→ Instructions to follow
Find how many lines in this data contain the string "agent". Respond with only that number.

Stored items:
* * *

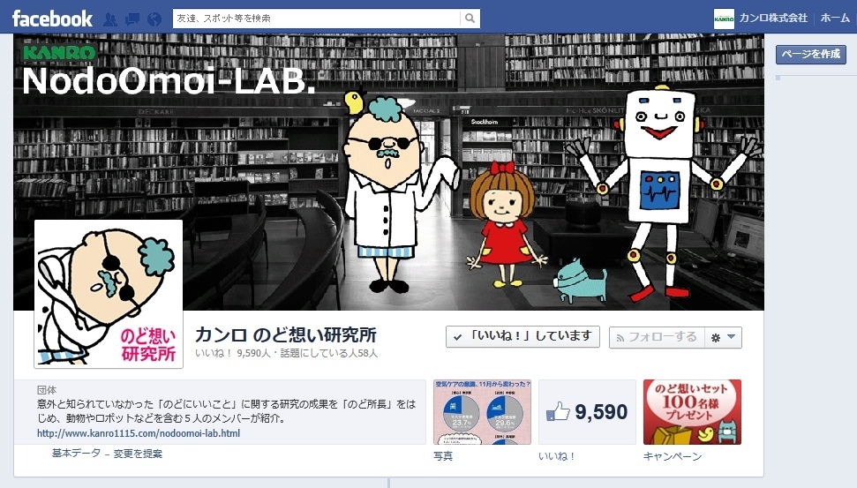Open the カンロ株式会社 profile link
The height and width of the screenshot is (488, 857).
(x=773, y=18)
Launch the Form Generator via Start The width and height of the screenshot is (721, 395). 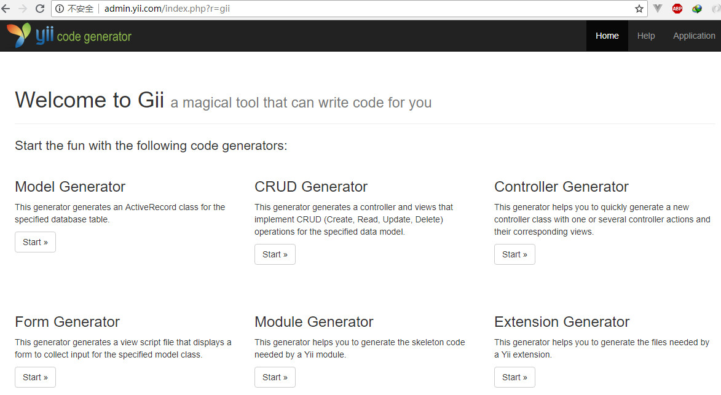click(x=35, y=377)
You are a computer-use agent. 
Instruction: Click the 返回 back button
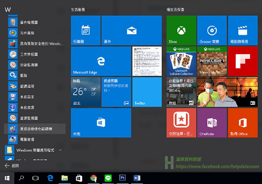12,166
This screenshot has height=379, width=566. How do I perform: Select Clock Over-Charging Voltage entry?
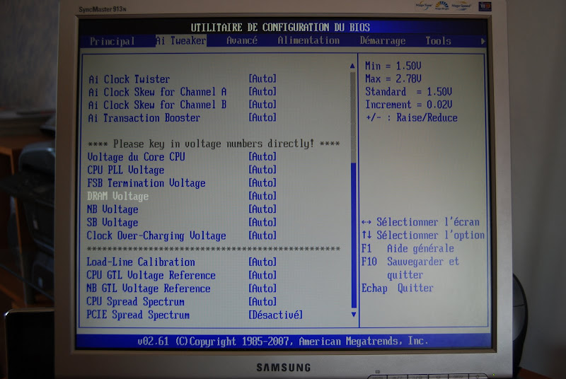pos(156,235)
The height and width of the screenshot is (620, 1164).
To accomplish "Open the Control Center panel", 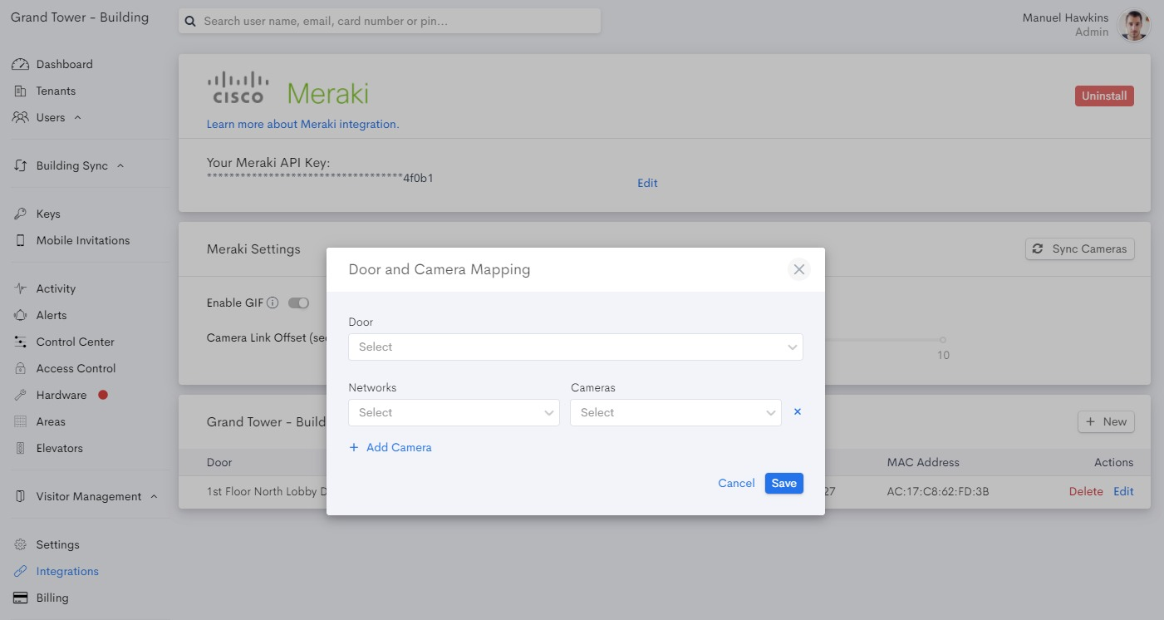I will point(75,342).
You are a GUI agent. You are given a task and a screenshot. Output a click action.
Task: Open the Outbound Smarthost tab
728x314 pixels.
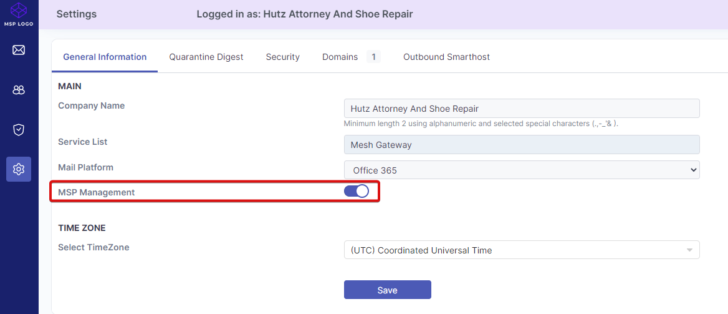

* * *

→ Problem solution
2